• [Instructions to follow]: Starting at the line that contains "This screenshot has", transcribe each line exactly through the end of the data below, and skip any pictures.

***** Data provided

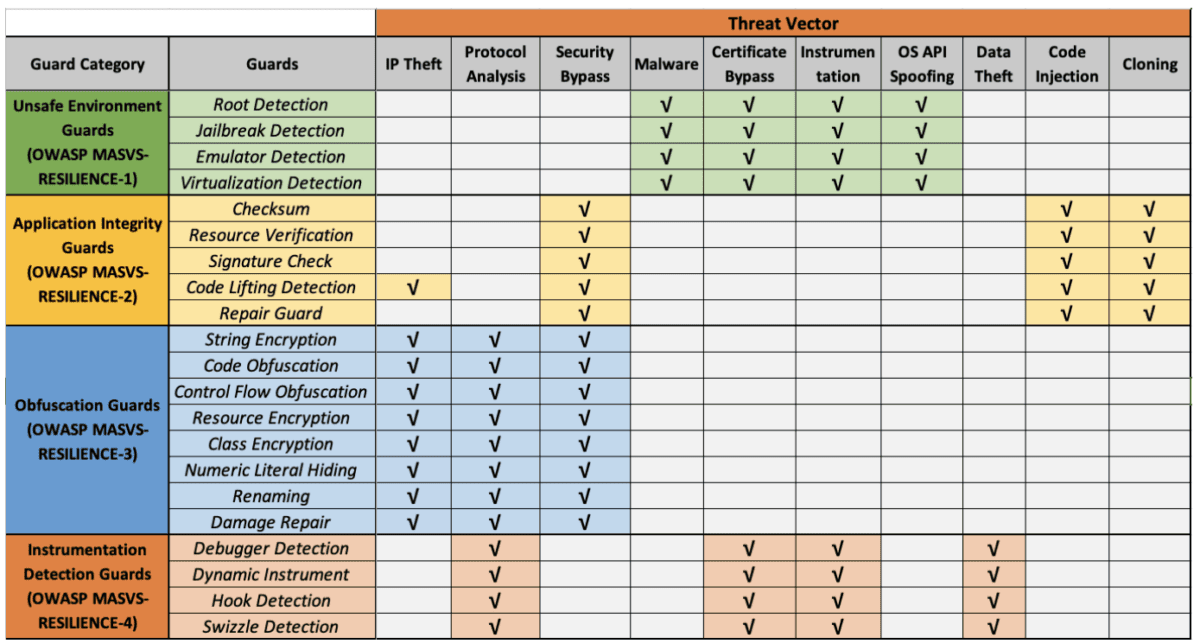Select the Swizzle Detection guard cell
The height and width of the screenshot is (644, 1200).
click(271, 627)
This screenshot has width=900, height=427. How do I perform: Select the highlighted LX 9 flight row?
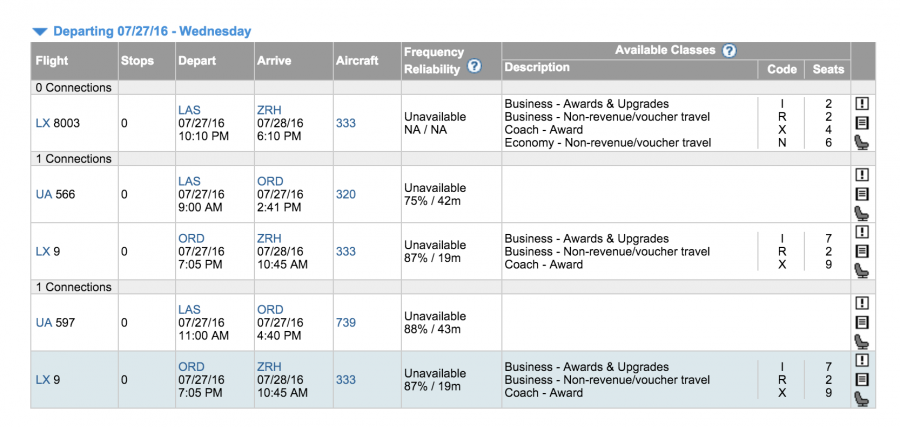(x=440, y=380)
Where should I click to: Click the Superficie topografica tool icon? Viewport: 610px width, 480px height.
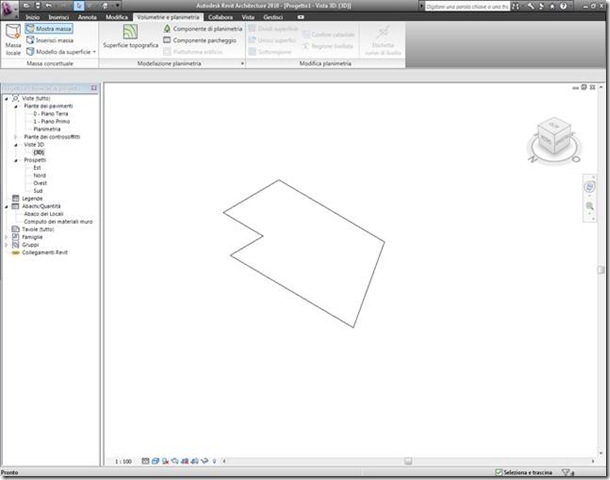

**********

• [Your solution]:
This screenshot has width=900, height=427. How do I perform: Select the highlighted LX 9 flight row?
(x=440, y=380)
Where should I click to: Click the Superficie topografica tool icon? Viewport: 610px width, 480px height.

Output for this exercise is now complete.